The planet is in one of its biggest crises, trying to tackle the challenges associated with the pandemic. People are now adapting to the changes brought about by the virus, which has been wreaking havoc all across the globe. A lockdown was implemented in many parts of the world to curb the spread of SARS-CoV-2. Drug consumption patterns could be affected by the sudden lockdowns in many regions.
A few changes in cannabis use were investigated over this period in a rapid response study by taking a non-probability sample of cannabis users in the Netherlands. There have been apparent changes in the effects of the medicine due to the irregular intake and availability of the product. In this study, self-reported motives for changes in use were measured and assessed for the use frequency and the number of joints taken per day. Let us take a closer look at the change in the pattern of the use of cannabis during the pandemic.
Study Methods and Measures
An online survey was conducted to study the differences in the use frequency between two given times. Intelligent lockdown measures were in place when this study was going on. Participants were gathered online by re-contacting cannabis users from a former study. The purpose of the study and storage of the data were disclosed to the respondents, and anonymity was guaranteed to all of them.
No financial incentive was provided to the participants for completing the survey. Age and gender were recorded before going ahead with the questionnaire. Motives for increasing or decreasing use, stresses, mental health, and the use of other drugs were studies through this survey. One or more of these motives could be chosen by the respondents. The frequency of use was assessed before and after implementation of the lockdown, and it was found to decrease from daily to once a week.

—————

» **Work item**
In the text on cannabis use during the lockdown, turn the paragraph beginning "An online survey was conducted" into a bulleted list that keeps its main facts. The material placed after this text is not needed for the exercise.

—————

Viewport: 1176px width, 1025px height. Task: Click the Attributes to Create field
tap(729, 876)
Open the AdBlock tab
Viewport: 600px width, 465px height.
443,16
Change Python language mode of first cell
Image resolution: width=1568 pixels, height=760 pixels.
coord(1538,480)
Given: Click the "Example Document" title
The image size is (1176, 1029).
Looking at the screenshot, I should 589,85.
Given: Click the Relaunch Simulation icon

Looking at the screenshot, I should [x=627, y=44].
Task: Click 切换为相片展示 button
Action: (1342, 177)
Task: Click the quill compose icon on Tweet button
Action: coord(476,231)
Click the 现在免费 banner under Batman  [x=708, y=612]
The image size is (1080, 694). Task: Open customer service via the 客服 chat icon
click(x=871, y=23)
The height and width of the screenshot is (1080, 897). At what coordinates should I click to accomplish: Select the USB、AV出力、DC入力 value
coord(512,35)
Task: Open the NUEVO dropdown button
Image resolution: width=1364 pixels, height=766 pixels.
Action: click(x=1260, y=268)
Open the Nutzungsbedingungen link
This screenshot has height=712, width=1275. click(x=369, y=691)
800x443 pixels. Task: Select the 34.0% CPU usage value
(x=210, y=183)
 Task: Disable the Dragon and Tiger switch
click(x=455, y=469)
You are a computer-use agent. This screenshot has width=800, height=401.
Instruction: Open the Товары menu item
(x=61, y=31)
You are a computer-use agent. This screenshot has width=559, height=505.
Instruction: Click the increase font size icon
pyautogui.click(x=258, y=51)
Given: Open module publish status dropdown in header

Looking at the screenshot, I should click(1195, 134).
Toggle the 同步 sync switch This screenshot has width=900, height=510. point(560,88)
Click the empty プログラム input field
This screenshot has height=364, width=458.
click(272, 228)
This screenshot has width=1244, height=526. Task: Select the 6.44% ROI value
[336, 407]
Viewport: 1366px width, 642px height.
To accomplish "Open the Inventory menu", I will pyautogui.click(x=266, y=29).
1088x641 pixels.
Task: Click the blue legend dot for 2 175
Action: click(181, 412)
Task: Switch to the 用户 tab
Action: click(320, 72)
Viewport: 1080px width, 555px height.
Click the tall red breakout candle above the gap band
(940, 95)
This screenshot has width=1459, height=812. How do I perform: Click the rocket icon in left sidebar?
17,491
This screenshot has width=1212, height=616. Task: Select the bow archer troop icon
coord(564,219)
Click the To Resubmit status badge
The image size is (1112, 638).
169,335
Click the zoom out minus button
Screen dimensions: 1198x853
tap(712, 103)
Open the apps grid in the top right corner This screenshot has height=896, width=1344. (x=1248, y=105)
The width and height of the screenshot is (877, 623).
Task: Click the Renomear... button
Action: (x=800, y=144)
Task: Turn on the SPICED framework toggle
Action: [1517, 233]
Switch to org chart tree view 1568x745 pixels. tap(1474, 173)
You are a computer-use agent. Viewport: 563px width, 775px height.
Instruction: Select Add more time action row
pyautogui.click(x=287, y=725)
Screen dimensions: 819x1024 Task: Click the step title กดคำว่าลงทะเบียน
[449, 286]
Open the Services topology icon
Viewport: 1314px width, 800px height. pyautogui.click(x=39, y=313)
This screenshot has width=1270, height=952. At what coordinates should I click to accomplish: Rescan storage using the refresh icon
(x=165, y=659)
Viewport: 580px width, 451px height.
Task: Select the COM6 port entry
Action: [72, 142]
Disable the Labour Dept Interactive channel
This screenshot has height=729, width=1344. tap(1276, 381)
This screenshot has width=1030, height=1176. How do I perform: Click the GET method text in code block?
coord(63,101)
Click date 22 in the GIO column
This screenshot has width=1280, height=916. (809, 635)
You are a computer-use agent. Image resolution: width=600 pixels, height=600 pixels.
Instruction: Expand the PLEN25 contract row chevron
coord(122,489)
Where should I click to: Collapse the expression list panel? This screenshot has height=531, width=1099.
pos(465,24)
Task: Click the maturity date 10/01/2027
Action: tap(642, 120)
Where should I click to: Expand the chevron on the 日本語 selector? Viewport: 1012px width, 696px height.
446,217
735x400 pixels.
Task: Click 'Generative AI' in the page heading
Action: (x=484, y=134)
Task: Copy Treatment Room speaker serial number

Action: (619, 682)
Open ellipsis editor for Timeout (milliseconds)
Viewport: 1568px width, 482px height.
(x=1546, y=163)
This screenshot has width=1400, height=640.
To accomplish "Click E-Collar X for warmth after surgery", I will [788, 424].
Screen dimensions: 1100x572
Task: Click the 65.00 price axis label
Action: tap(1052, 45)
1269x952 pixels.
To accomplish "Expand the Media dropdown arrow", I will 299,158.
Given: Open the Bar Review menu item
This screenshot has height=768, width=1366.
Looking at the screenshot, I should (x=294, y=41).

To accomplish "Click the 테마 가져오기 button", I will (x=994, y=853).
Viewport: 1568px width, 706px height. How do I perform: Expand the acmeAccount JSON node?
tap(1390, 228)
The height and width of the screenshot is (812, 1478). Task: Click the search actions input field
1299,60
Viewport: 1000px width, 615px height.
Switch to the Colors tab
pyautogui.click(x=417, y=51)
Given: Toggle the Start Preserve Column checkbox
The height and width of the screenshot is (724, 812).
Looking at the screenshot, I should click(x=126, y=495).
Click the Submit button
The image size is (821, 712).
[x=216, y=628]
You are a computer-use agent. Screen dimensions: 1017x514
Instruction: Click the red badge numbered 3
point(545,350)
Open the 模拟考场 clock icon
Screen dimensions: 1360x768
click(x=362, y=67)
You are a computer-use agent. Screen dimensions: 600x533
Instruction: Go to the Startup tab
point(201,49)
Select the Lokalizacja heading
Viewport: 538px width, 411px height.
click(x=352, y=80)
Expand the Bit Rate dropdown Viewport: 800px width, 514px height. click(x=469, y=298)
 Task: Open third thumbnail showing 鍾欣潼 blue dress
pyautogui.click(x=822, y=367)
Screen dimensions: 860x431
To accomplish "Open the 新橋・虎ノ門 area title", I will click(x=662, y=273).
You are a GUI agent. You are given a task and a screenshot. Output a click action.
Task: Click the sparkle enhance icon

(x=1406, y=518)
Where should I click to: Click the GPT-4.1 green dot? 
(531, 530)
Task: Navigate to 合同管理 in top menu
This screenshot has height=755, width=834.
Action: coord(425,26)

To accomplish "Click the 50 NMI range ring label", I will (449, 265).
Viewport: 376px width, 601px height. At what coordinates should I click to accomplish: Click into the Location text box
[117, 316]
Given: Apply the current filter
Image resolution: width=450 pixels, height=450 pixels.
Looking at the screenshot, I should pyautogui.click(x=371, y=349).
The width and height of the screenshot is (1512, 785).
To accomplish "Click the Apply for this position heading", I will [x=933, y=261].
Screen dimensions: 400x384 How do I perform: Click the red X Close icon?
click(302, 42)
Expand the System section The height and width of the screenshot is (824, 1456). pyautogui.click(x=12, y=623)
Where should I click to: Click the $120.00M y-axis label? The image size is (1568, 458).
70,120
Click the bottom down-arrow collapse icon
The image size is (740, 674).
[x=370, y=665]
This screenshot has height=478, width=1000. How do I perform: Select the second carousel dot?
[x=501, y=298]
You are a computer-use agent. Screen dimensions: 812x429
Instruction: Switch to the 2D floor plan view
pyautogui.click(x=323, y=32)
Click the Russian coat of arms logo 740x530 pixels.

—————

» **Result of the task**
- An online survey examined differences in use frequency between two given times.
- Intelligent lockdown measures were in effect while the study was under way.
- Participants were recruited online by re-contacting cannabis users from a former study.
- Respondents were informed of the study's purpose and of how the data would be stored.
- All respondents were guaranteed anonymity.